Ну уж нет, хрена с два.
— Скинь мне адрес и не рыпайся даже в том направлении. Понял?
— Вроде бы никогда идиотом не был.
— Вот и не тупи. И да пусть хранят тебя дорожные боги, — бросаю прежде, чем отключиться.
11 глава
Злата
Я сижу в беседке и пью терпкое домашнее вино из красивого хрустального бокала. Всего несколько глотков сделала, а тело словно бы на морских волнах качается. Приятный шум в голове, мерный и успокаивающий. Закрываю глаза и позволяю себе ни о чём не думать, ни о чём не беспокоиться. Просто отключить все мысли, желания, ощущения и освободиться от тяжести в груди — это ли не счастье?
Сумерки сгущаются — ещё немного и наступит вечер. Воздух напоён ароматами разнотравья, а где-то вдалеке жужжат пчёлы. Настоящий гул огромного роя, и он всё приближается и приближается. Хм, странно как-то.

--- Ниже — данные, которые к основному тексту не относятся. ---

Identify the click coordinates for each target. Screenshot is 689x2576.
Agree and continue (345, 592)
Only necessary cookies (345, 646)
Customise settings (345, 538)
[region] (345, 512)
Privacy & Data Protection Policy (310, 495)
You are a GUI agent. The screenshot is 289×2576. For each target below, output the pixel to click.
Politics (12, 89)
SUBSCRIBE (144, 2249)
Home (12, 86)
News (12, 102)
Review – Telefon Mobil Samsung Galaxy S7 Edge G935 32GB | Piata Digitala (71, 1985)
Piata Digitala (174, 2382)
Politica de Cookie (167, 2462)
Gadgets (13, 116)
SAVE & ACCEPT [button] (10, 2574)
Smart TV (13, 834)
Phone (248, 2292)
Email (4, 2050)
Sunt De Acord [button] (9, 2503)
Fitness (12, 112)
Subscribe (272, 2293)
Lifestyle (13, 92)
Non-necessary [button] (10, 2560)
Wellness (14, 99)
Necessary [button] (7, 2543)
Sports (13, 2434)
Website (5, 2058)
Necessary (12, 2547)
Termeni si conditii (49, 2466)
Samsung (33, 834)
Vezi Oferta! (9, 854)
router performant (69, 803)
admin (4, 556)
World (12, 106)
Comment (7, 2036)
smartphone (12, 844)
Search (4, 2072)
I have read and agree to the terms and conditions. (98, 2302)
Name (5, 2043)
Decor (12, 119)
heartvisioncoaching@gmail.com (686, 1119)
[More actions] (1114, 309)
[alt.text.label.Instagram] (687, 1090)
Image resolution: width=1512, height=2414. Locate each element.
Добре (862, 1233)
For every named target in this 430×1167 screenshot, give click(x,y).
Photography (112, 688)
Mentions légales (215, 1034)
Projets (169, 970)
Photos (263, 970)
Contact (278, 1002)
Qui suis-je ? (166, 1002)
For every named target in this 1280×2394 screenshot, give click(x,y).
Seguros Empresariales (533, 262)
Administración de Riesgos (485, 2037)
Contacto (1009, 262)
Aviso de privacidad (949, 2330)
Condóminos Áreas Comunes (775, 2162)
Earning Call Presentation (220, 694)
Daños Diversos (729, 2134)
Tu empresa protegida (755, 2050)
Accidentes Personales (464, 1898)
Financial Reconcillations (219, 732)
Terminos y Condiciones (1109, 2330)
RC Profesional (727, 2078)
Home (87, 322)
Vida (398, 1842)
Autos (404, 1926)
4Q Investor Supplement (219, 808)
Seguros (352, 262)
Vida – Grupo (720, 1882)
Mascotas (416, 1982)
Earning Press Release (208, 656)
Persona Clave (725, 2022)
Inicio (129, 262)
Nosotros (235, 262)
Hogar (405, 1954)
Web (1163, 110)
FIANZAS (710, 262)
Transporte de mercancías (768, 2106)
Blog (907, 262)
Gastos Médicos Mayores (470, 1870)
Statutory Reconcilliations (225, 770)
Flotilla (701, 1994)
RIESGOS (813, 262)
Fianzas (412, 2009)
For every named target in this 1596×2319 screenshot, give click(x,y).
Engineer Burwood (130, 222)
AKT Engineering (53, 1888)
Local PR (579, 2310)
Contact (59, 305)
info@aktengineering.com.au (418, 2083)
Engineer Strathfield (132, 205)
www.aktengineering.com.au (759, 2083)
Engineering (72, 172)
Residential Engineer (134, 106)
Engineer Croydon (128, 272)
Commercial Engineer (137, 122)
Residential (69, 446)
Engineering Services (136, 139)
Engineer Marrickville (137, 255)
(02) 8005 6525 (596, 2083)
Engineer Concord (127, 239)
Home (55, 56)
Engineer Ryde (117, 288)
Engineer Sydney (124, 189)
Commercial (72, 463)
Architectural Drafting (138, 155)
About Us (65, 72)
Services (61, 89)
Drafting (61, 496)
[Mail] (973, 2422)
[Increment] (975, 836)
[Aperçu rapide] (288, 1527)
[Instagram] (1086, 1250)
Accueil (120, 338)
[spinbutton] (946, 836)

Спустя несколько мгновений до меня доходит, что это вовсе не насекомые так агрессивно жужжат. Мотор. Я поднимаю голову, вглядываюсь в сереющий вид сквозь редкие штакетины низкого забора, и мимо проезжает молотоцикл. Блестящий, чёрный, массивный — точно такие же стояли у клуба Крымского, а после и на парковке странной базы. Не успеваю хорошенько рассмотреть “всадника”, а он уже скрывается за поворотом.
Внутри что-то ёкает, когда воспоминания о недавних событиях всплывают будто бы сами по себе. Ну да ладно, надеюсь, Крымский не грустит. Да и с чего бы? Я же избавила его от необходимости уходить первому, что-то мне объяснять. От неловкости его избавила, а то бы ещё мучился, пытаясь втолковать глупой бабе, что ночь действительно была единственная, а дальше каждый идёт своей дорогой.
Мы странно встретились и странно разойдёмся.
Древний мотив в голове на повторе, я встряхиваю волосами, которые пахнут цветочным шампунем и одним махом допиваю плещущееся на дне рубиновое вино. Оно обжигает язык и дарит бодрость, а ещё странный кураж.
— Давайте я вам помогу? — захожу в дом, споласкиваю бокал, а тётя Таня возится с пирогом и сдувает с лица тонкую прядь светлых волос.
— Нет, детка. Ты же помнишь моё правило? — улыбается широко и вытирает руки клетчатым полотенцем с крошечными уточками по краешкам.